=== Given problem ===
Reproduce the portion of the air conditioner patent text from "However, a problem" to "of cross fans." without changes.
╭─ Excerpt
EP0534805B1

EP0534805B1 - Air conditioner

Info

Publication number: EP0534805B1
Application number: EP92308841A
Authority: EP
Inventors: Yong Byoung Chae; Jong Eun Park
Original assignee: Samsung Electronics Co Ltd
Current assignee: Samsung Electronics Co Ltd
Priority date: 1991-09-27
Filing date: 1992-09-28
Publication date: 1996-08-21
Anticipated expiration: 2012-09-28
Also published as: TW197492B; DE69212937T2; JPH07104010B2; EP0534805A2; EP0534805A3; JPH05203189A; US5255532A; DE69212937D1

Description

The present invention relates to air conditioners.
Figure 1 of the accompanying diagrammatic drawings illustrates a conventional air conditioner with an evaporator 10, a condenser 30 facing one face of the evaporator, an integral stationary casing 1 disposed longitudinally between the evaporator and the condenser, and cross fans 40,41 for guiding air flow toward the evaporator 10 and the condenser 30 respectively. At respective upper and lower ends of the casing 1, respective upper and lower frames 2,3 are located. Under the lower frame 3 are disposed fan motors (not shown) which are connected to the cross fans, respectively. Further, under the lower frame 3 is disposed a compressor 5 for compressing and discharging a refrigerant. On the upper frame 2 are engaged supporting members 42,43 which support the upper shafts of the cross fans, respectively. Cooling air is discharged through a grill 6. A filter 7 removes dust from the air flow.
However, a problem occurs because the evaporator and the condenser are juxtaposed along their faces causing the width of the air conditioner to become too massive. In the instalment of the air conditioner in a wall, a significant protruding portion of the air conditioner from the wall requires extra support means, such as brackets and the like, which detracts from the appearance of the air conditioner. Further, two fan motors are required for rotating the pair of cross fans.
Also, Patent Abstracts of Japan vol. 007, no. 031 (M-192) (8 Feb 1993) discloses an air conditioner comprising a frame holding a condenser beneath an evaporator with two fans, each of which is driven by its own motor. This air conditioner is larger than is desirable and does not simply allow an effective method of changing from a heating to a cooling function.
╰─
╭─ Extracted records
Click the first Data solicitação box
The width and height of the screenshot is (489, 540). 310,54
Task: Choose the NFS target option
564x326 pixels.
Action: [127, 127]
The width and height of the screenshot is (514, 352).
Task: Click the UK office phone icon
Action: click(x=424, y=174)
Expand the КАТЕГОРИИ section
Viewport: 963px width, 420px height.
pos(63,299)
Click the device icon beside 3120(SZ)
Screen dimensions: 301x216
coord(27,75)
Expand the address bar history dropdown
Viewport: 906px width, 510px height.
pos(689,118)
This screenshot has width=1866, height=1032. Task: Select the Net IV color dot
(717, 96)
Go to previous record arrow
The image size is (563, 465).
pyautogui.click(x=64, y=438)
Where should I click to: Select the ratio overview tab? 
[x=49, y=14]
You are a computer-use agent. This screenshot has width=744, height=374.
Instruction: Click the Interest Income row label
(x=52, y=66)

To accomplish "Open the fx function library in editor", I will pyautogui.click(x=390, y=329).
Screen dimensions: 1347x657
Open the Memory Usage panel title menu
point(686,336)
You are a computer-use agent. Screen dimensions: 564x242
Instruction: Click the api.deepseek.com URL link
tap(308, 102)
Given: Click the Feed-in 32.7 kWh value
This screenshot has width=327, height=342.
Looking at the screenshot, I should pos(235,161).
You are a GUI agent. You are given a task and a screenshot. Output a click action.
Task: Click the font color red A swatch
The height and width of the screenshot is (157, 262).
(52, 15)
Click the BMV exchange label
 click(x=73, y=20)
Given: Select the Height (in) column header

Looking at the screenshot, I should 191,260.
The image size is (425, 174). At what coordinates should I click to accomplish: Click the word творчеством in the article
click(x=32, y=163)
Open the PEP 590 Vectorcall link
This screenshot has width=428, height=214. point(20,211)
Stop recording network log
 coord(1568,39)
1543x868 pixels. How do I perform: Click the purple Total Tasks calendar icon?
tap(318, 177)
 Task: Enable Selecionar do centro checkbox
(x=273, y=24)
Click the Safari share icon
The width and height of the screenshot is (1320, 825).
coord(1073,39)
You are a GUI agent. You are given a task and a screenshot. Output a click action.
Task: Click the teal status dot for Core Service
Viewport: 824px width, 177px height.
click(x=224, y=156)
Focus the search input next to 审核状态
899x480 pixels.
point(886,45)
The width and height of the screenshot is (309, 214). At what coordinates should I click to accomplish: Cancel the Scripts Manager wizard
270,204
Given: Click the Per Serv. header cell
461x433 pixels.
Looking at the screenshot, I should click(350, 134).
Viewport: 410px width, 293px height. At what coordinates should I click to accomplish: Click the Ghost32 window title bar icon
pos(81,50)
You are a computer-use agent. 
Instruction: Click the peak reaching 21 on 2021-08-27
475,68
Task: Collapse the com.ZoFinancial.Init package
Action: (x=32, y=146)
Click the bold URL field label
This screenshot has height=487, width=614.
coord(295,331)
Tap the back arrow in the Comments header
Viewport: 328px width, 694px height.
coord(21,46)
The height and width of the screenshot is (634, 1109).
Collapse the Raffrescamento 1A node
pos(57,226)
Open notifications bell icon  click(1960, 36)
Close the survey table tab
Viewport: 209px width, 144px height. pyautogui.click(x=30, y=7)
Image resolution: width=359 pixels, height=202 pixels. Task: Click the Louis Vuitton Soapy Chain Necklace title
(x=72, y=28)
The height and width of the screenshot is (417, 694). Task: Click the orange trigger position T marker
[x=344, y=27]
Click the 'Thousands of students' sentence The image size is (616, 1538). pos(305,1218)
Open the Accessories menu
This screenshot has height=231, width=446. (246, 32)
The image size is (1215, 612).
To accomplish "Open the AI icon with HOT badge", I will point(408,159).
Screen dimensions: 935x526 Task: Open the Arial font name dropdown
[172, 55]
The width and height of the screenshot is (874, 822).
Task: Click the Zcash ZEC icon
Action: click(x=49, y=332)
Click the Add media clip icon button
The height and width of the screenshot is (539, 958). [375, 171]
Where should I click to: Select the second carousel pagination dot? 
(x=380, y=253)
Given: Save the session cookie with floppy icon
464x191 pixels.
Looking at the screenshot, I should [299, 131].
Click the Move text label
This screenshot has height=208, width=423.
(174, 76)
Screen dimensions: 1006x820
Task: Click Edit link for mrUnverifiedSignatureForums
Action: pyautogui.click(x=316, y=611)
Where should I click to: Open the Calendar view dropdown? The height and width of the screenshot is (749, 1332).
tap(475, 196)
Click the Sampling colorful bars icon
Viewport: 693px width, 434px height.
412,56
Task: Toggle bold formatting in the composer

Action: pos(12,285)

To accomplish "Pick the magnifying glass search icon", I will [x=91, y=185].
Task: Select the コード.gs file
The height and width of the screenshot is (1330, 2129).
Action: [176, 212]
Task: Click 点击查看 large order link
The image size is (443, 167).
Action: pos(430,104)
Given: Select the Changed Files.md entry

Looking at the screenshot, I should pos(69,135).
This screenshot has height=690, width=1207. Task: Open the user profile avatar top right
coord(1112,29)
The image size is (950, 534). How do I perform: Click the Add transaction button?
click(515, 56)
╰─
=== Full solution ===
However, a problem occurs because the evaporator and the condenser are juxtaposed along their faces causing the width of the air conditioner to become too massive. In the instalment of the air conditioner in a wall, a significant protruding portion of the air conditioner from the wall requires extra support means, such as brackets and the like, which detracts from the appearance of the air conditioner. Further, two fan motors are required for rotating the pair of cross fans.